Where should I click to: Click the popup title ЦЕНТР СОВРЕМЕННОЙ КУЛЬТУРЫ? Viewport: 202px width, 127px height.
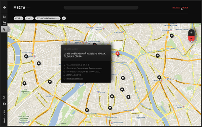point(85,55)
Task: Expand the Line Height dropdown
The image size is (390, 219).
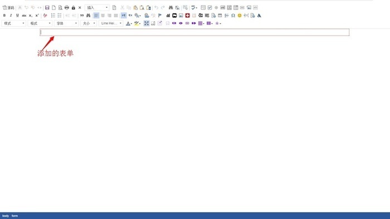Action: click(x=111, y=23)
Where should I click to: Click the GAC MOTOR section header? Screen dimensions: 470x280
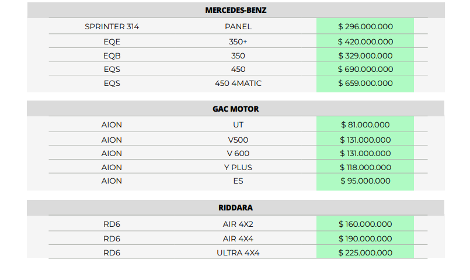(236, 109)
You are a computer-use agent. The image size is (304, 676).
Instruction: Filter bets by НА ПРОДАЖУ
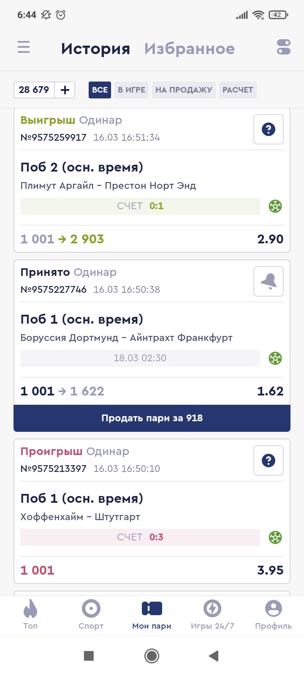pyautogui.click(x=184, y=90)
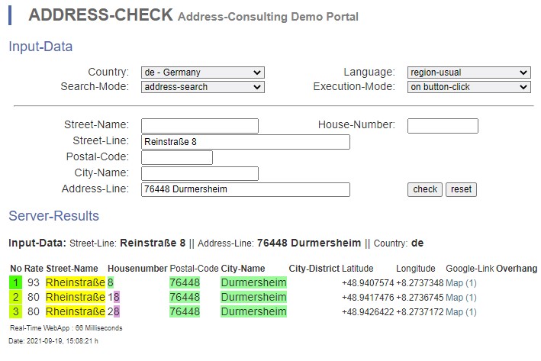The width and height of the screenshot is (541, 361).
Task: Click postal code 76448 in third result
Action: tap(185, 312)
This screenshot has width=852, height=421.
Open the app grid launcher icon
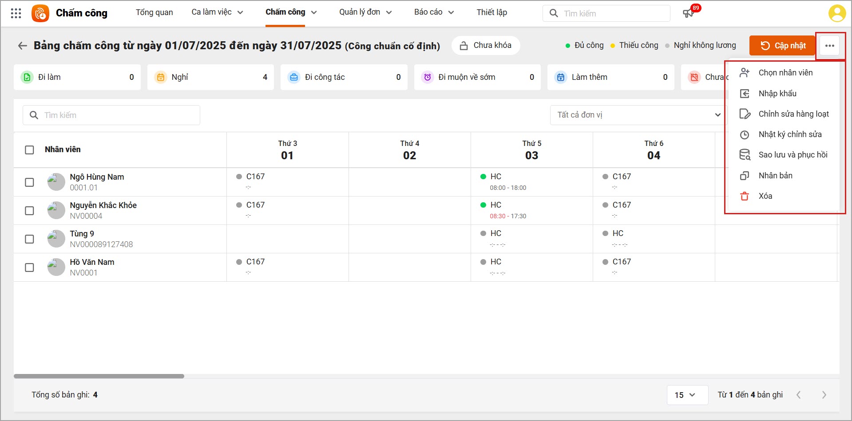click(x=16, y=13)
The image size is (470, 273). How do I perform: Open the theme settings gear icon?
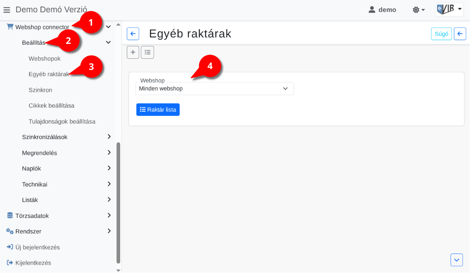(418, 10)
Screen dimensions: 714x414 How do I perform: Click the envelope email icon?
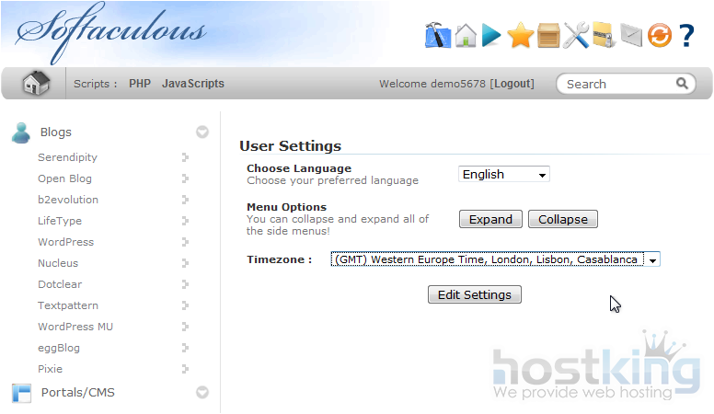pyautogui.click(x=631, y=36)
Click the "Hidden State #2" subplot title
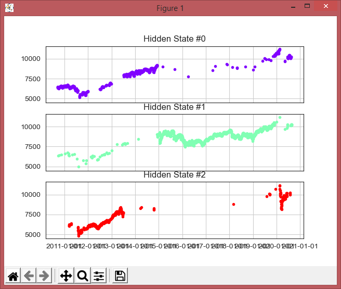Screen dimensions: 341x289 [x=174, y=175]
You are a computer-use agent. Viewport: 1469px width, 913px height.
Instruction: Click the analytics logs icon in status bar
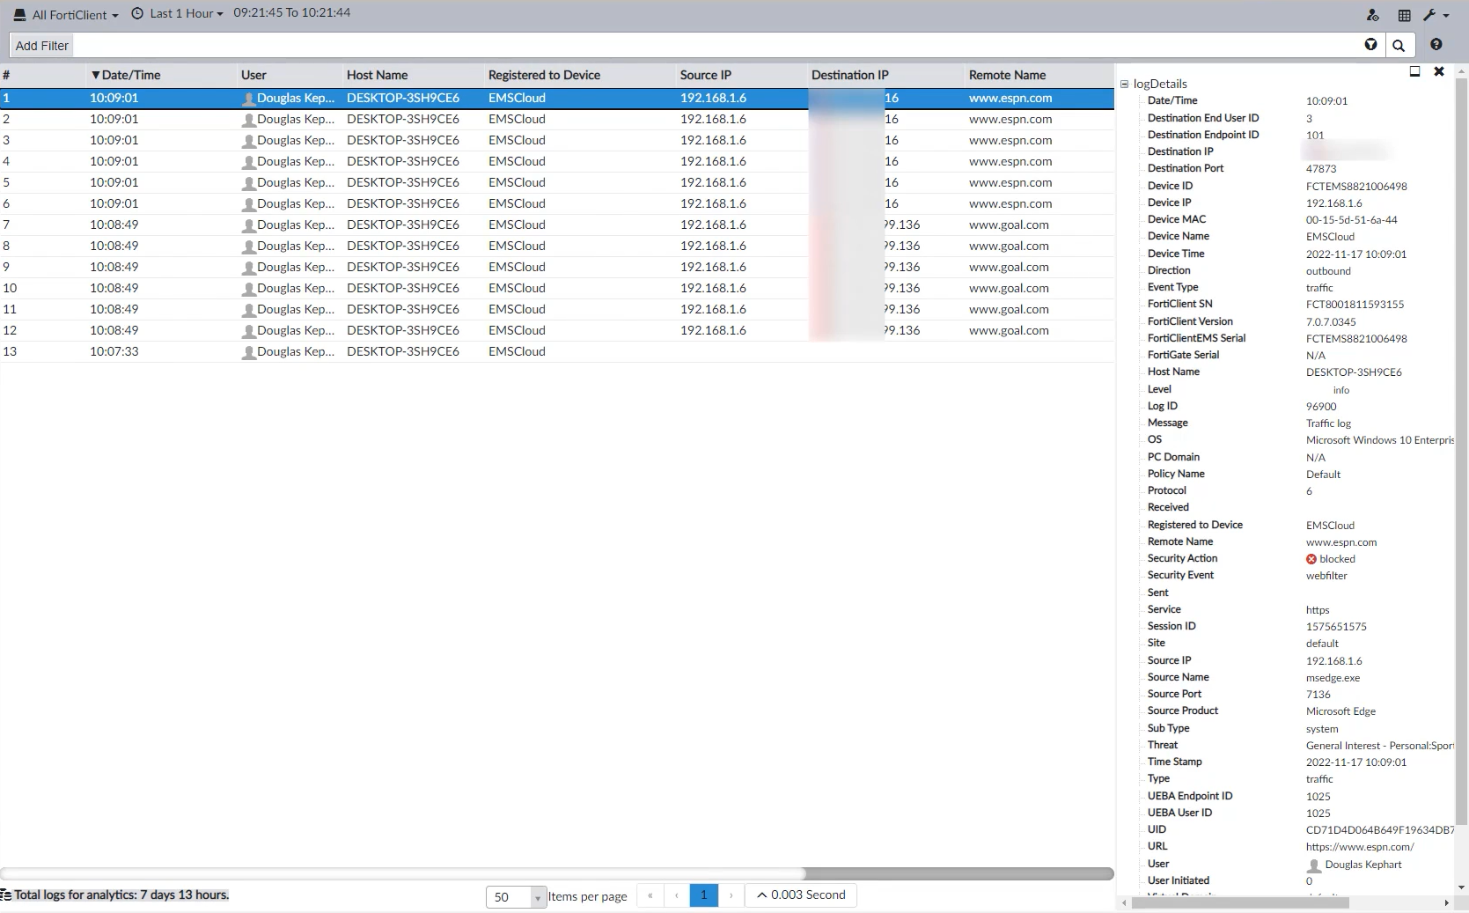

+ + +

> YOUR OBJECTIVE
Echo every line of the material above verbatim, omitting the pictures.

> FINAL ANSWER
Where should I click to: Click the popup title ЦЕНТР СОВРЕМЕННОЙ КУЛЬТУРЫ? Viewport: 202px width, 127px height.
point(85,55)
Task: Expand the Line Height dropdown
The image size is (390, 219).
Action: click(x=111, y=23)
Where should I click to: Click the GAC MOTOR section header? Screen dimensions: 470x280
(236, 109)
You are a computer-use agent. The image size is (304, 676).
Instruction: Filter bets by НА ПРОДАЖУ
pyautogui.click(x=184, y=90)
The width and height of the screenshot is (541, 361).
Task: Click postal code 76448 in third result
Action: tap(185, 312)
This screenshot has width=852, height=421.
Open the app grid launcher icon
click(x=16, y=13)
The image size is (470, 273). How do I perform: Open the theme settings gear icon?
(418, 10)
Screen dimensions: 714x414 How do I perform: Click the envelope email icon?
pyautogui.click(x=631, y=36)
Click the "Hidden State #2" subplot title
Screen dimensions: 341x289 [x=174, y=175]
You are a computer-use agent. Viewport: 1469px width, 913px height.
Instruction: Click the analytics logs icon in status bar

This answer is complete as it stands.